• _Directions_
Your copy begins at the line with "Task: Click the" and runs through the end of the data below. Set down only those lines exactly, without pictures.

>>>>

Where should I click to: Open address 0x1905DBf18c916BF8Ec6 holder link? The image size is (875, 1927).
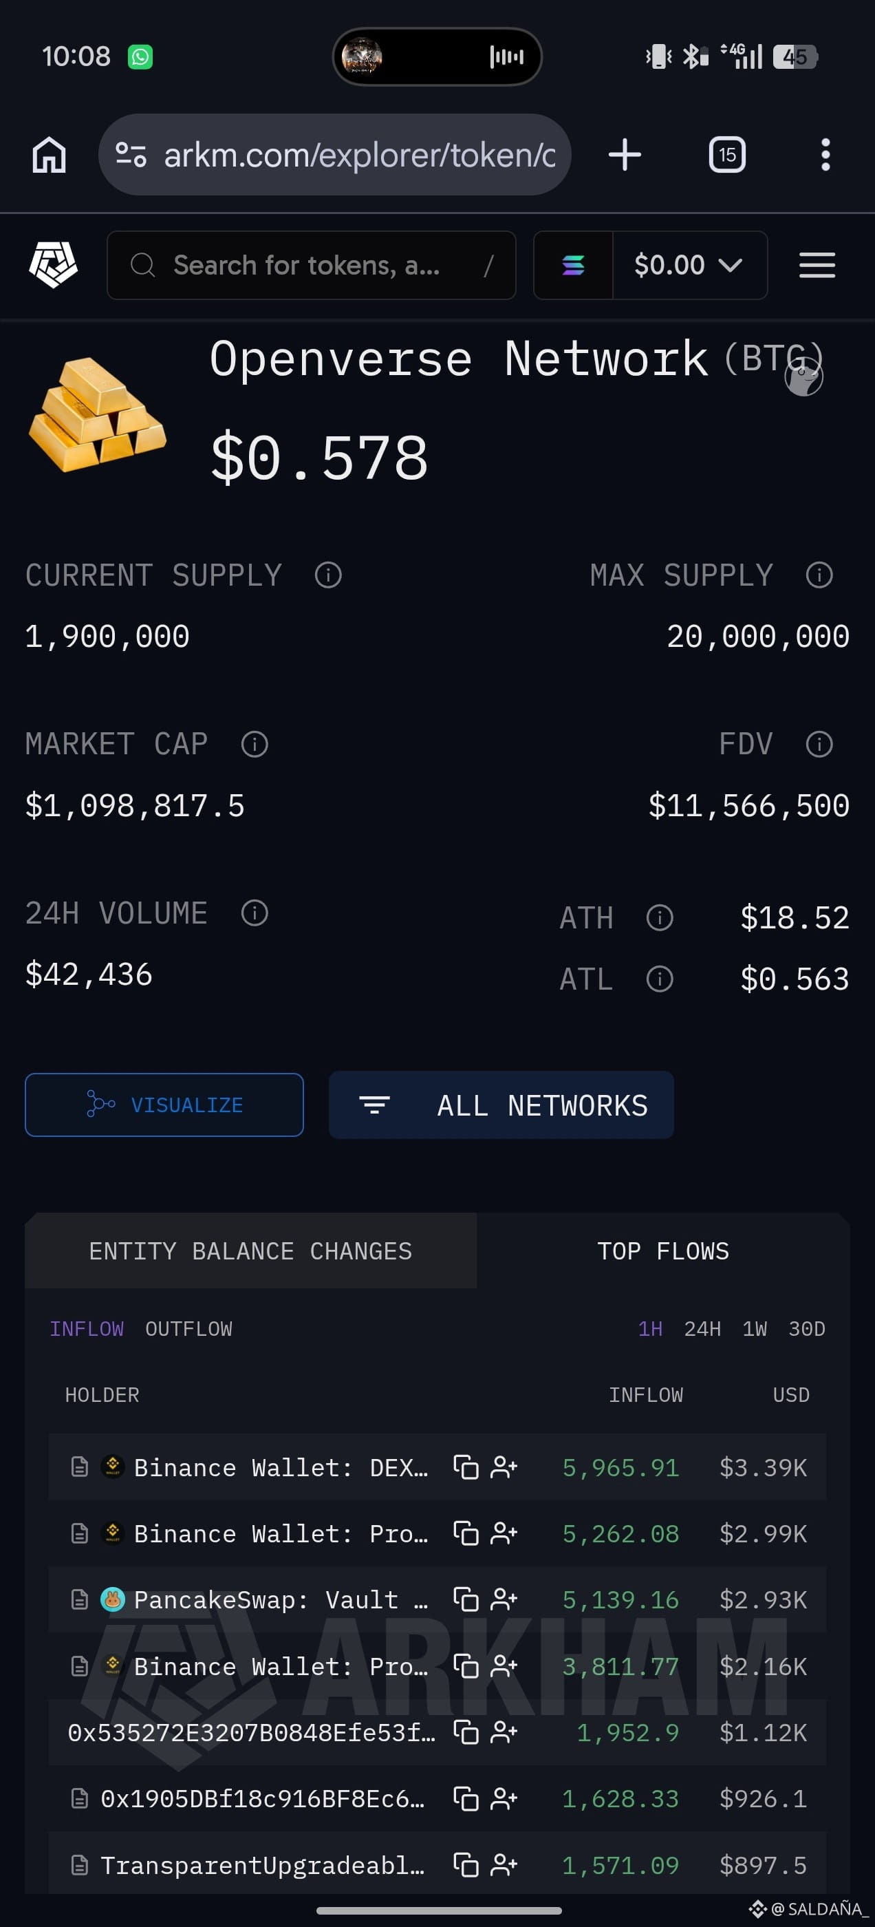point(262,1798)
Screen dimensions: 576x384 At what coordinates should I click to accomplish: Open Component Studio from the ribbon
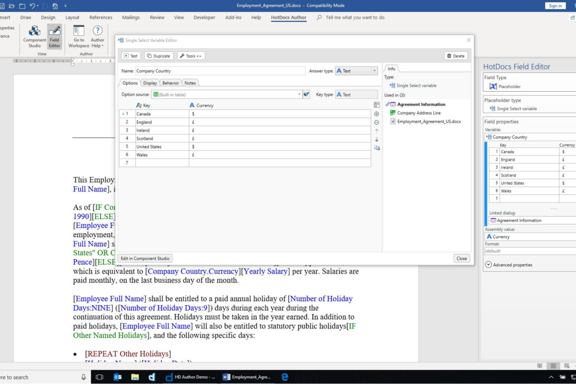coord(34,36)
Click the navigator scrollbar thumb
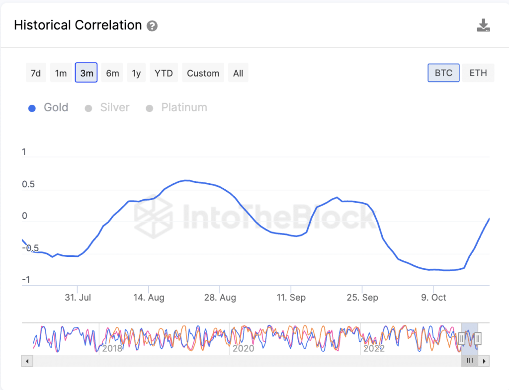Screen dimensions: 509x390 pyautogui.click(x=470, y=361)
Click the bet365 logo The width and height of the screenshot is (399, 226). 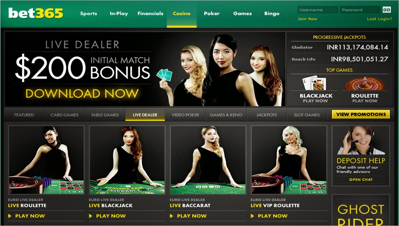35,13
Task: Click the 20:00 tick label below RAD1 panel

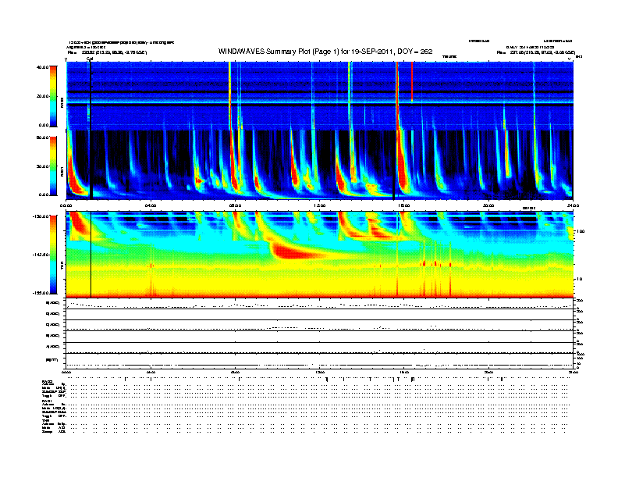Action: 488,205
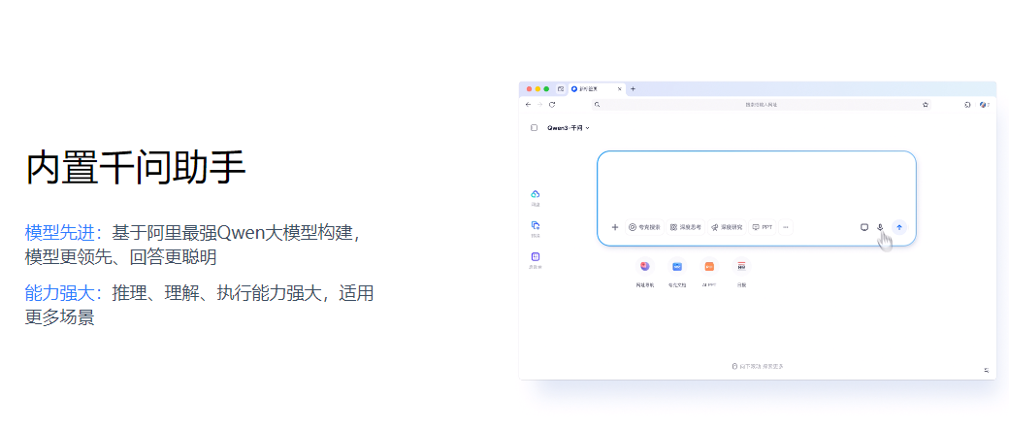
Task: Open the purple bottom icon in left sidebar
Action: [x=536, y=256]
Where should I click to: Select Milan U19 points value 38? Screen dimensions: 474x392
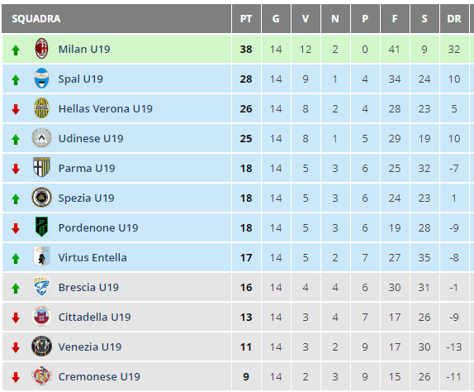click(246, 50)
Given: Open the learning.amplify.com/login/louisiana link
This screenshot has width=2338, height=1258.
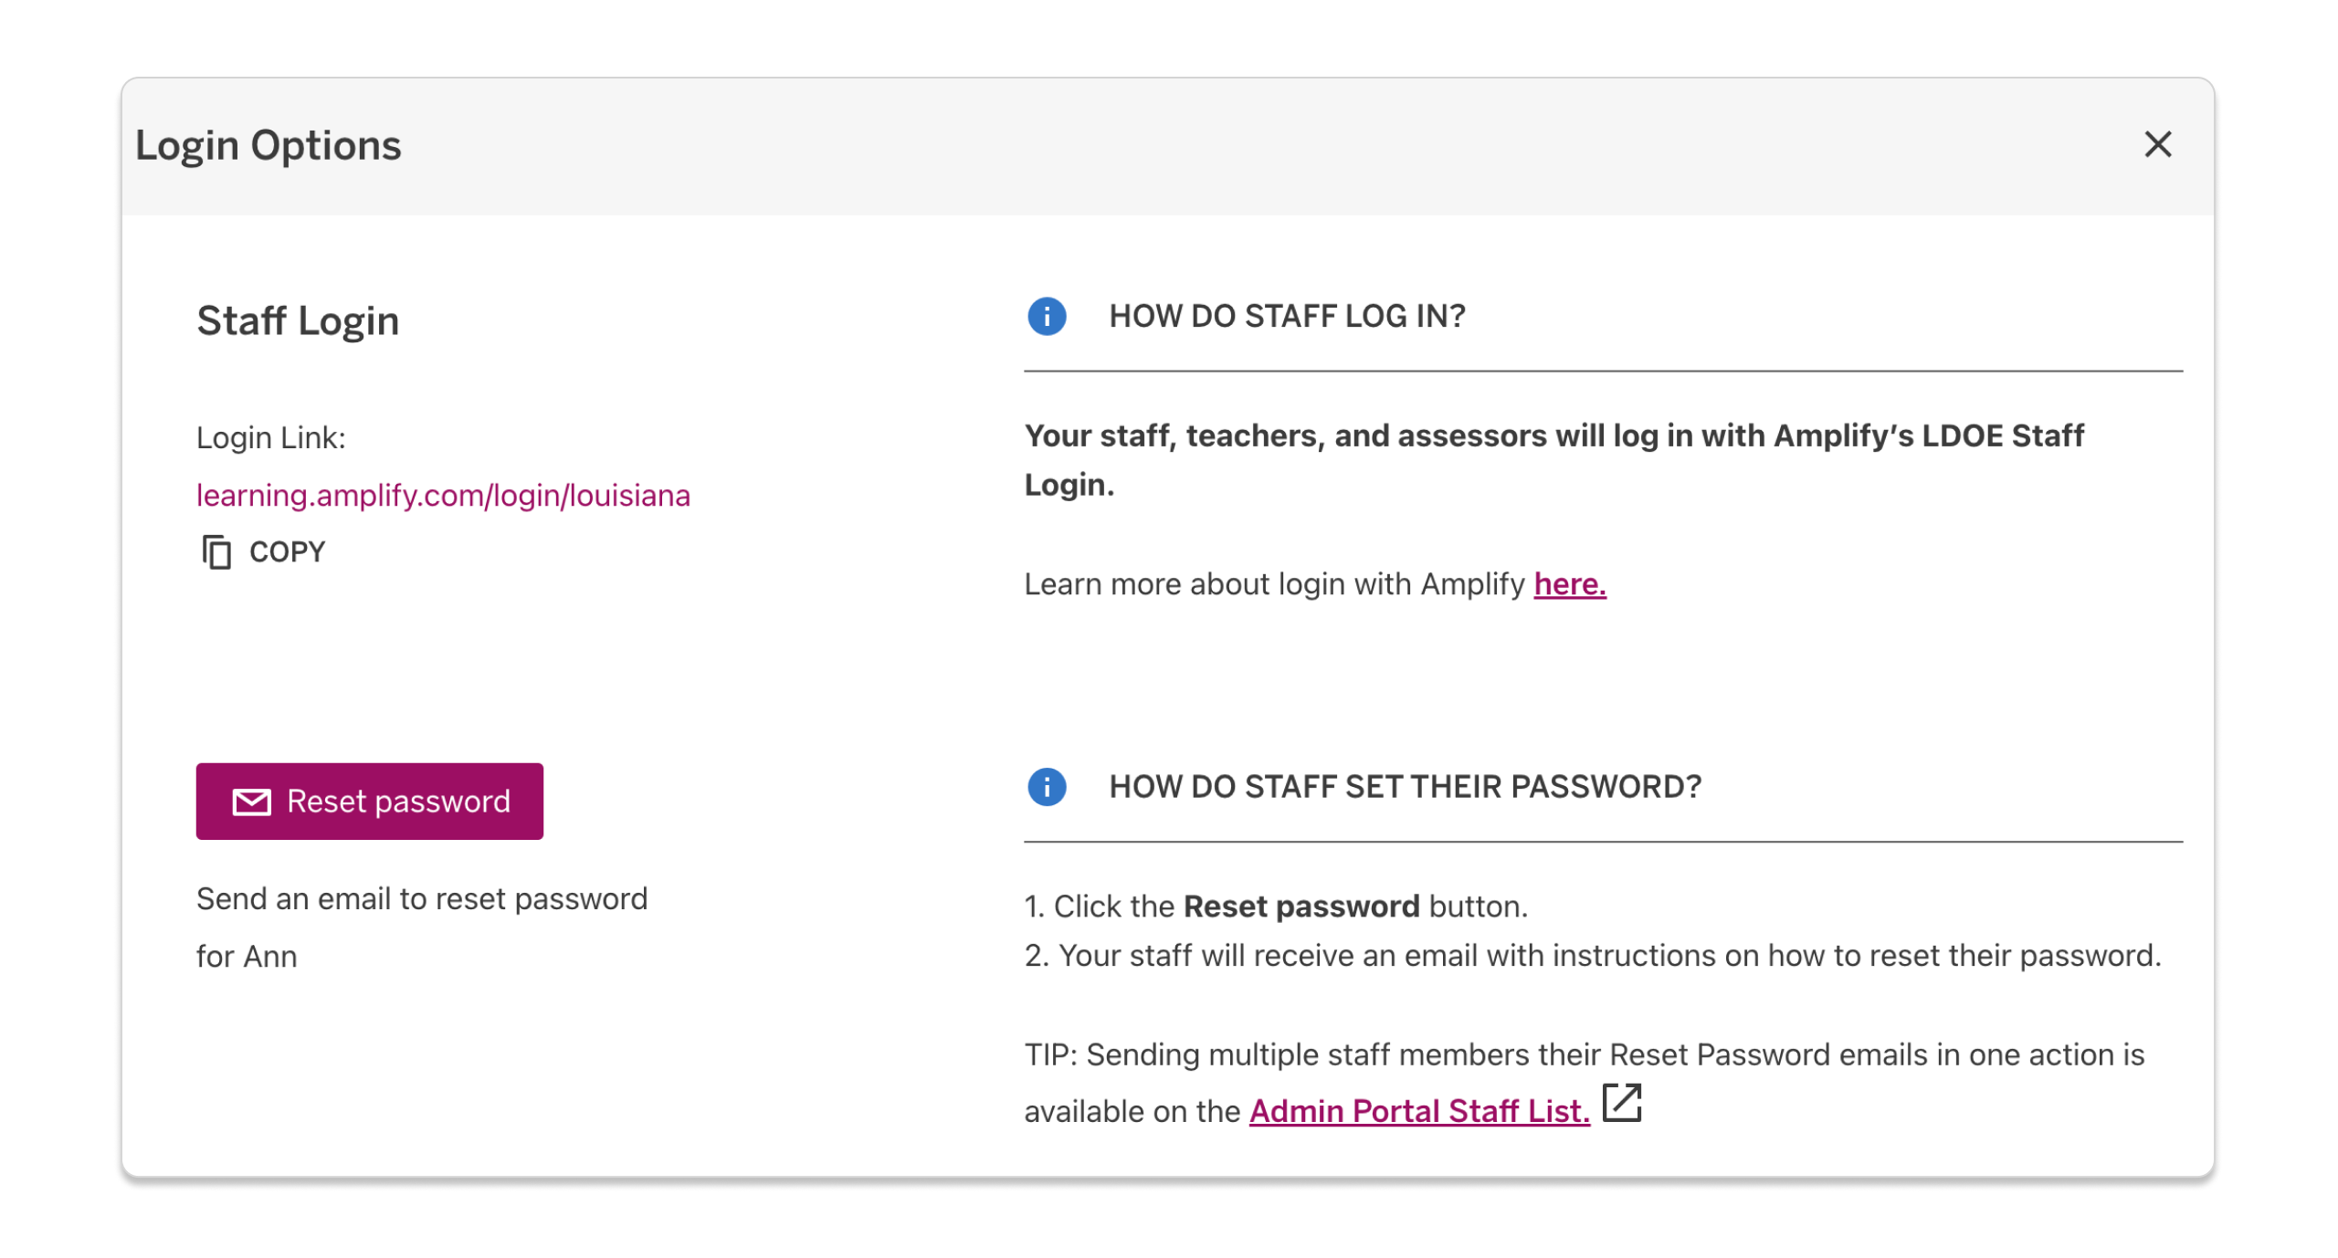Looking at the screenshot, I should tap(444, 495).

<<<<

• _Response below_
Task: Click the 20:00 tick label below RAD1 panel

Action: 488,205
Task: Open the purple bottom icon in left sidebar
Action: [x=536, y=256]
Where should I click to: Select Milan U19 points value 38? Screen dimensions: 474x392
click(246, 50)
Given: Open the learning.amplify.com/login/louisiana link
This screenshot has width=2338, height=1258.
Looking at the screenshot, I should tap(444, 495).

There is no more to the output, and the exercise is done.